Now instead of a normal random walk lets try a Metropolis Hastings random walk and see what we get:

person = random.choice(states)

orbit = [MetropolisWalker(person)]

for i in range(3000000):
    orbit.append(T@orbit[-1])

orbit_dist = State.from_orbit([o.state for o in orbit])

print('distance from uniform: ', orbit_dist.dist(uniform))
orbit_dist.draw()
distance from uniform:  0.0007634611742639561

png

So as you can see the Metropolis Hastings random walk looks like it’s converging to the uniform distribution. This means that the orbit is visiting the nodes representatively instead of being biased towards nodes which greater numbers of connections.
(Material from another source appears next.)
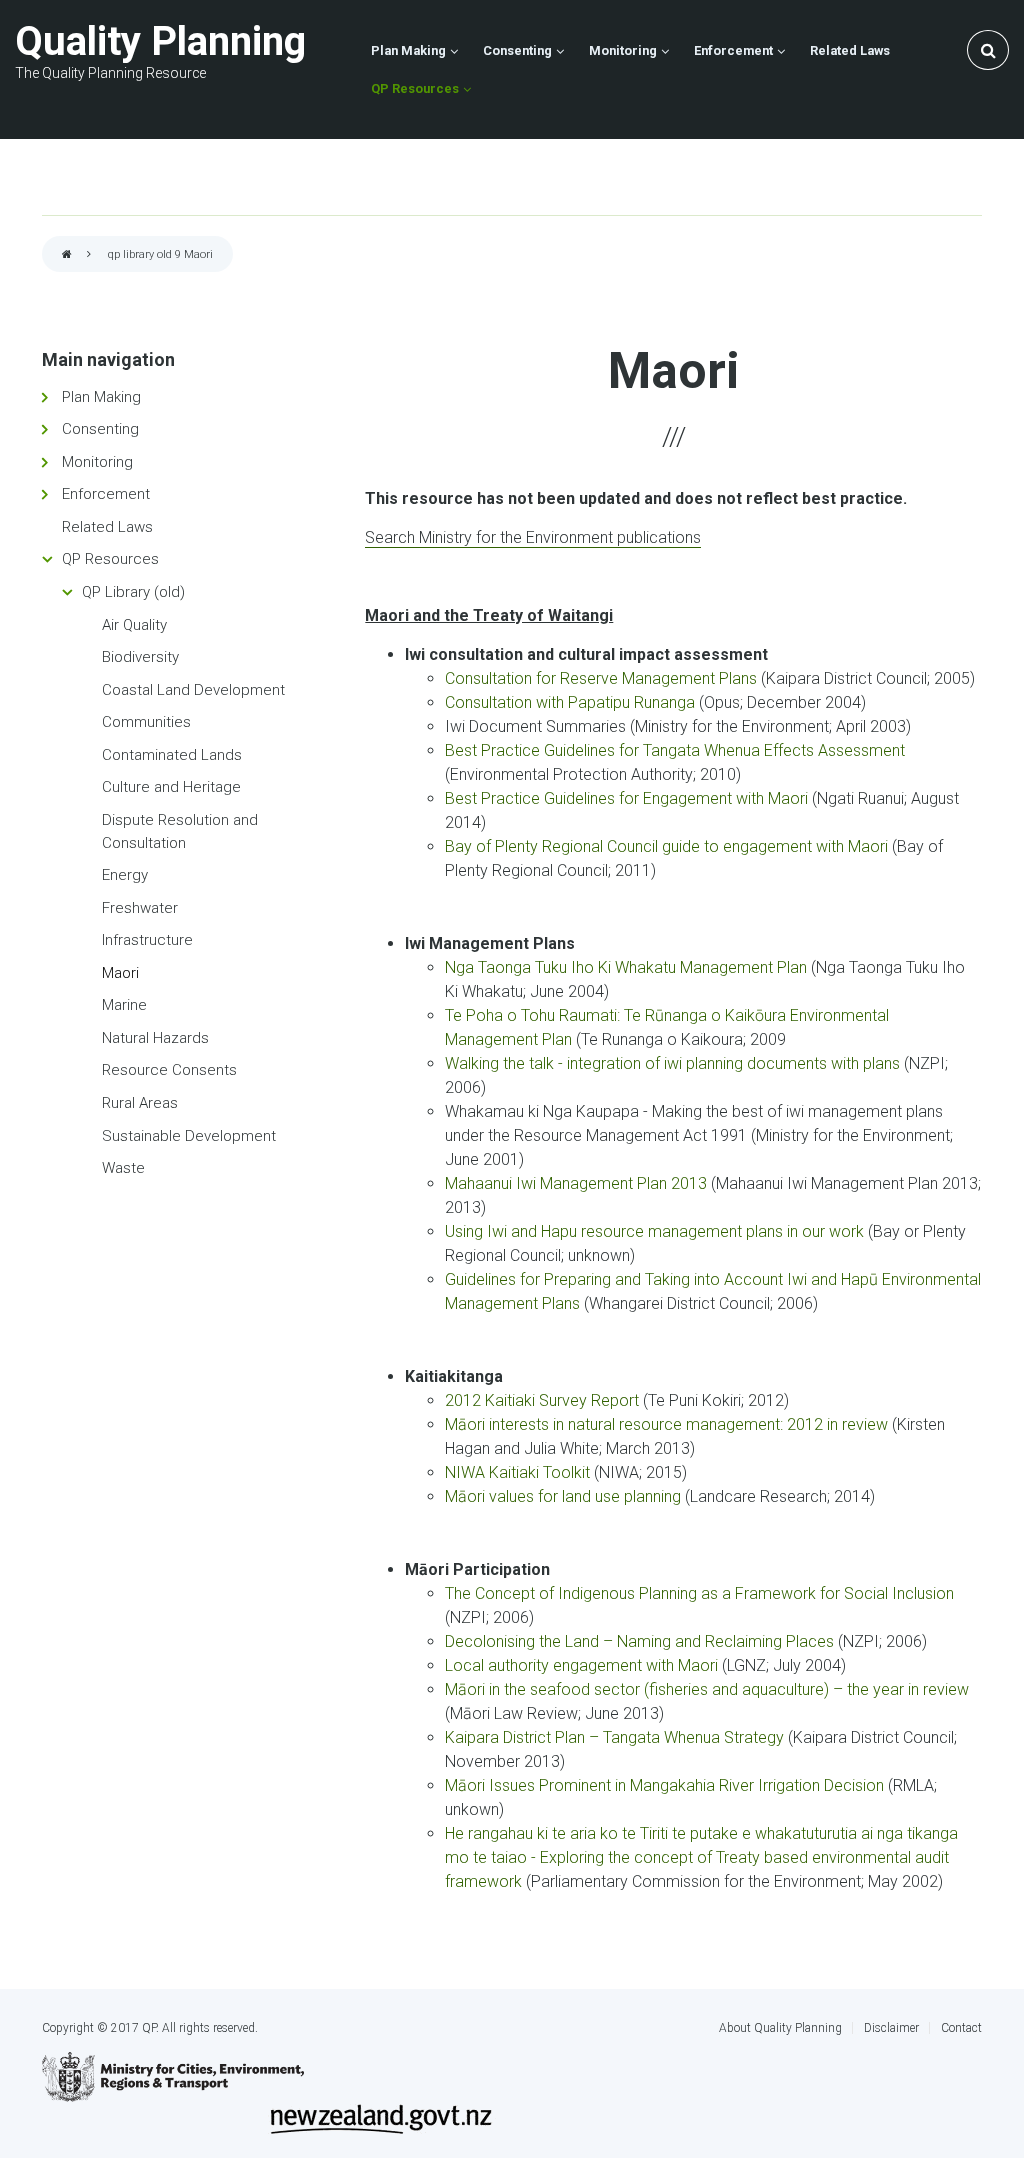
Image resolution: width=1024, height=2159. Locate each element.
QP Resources (110, 559)
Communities (146, 722)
We can compare the orbits more explicitly

Warning: If your running the following it will take a long time and is not the best way of doing this:

person = random.choice(states)
uniform = State.from_uniform(states)

orbit_1 = [MetropolisWalker(person)]
orbit_2 = [Walker(person)]

differences_1 = []
differences_2 = []

for i in range(30000):
    orbit_1.append(T@orbit_1[-1])
    orbit_2.append(T@orbit_2[-1])
    orbit_dist_1 = State.from_orbit([o.state for o in orbit_1])
    orbit_dist_2 = State.from_orbit([o.state for o in orbit_2])
    differences_1.append(orbit_dist_1.dist(uniform))
    differences_2.append(orbit_dist_2.dist(uniform))

plt.plot(differences_1[1000:])
plt.plot(differences_2[1000:])
plt.title('Distance between orbit distrubutions')
plt.ylabel('difference')
plt.xlabel('time')
plt.show()

print('Metropolis walker: {}'.format(differences_1[-1]))
print('Normal walker: {}'.format(differences_2[-1]))

png

Metropolis walker: 0.0073974708134618376
Normal walker: 0.014881319869752028

The blue line above shows the convergence of the metropolis walker towards the uniform distribution while the orange is the normal random walker. You can clearly see that the orange line is bounded away from zero whereas the metropolis walker is convergent.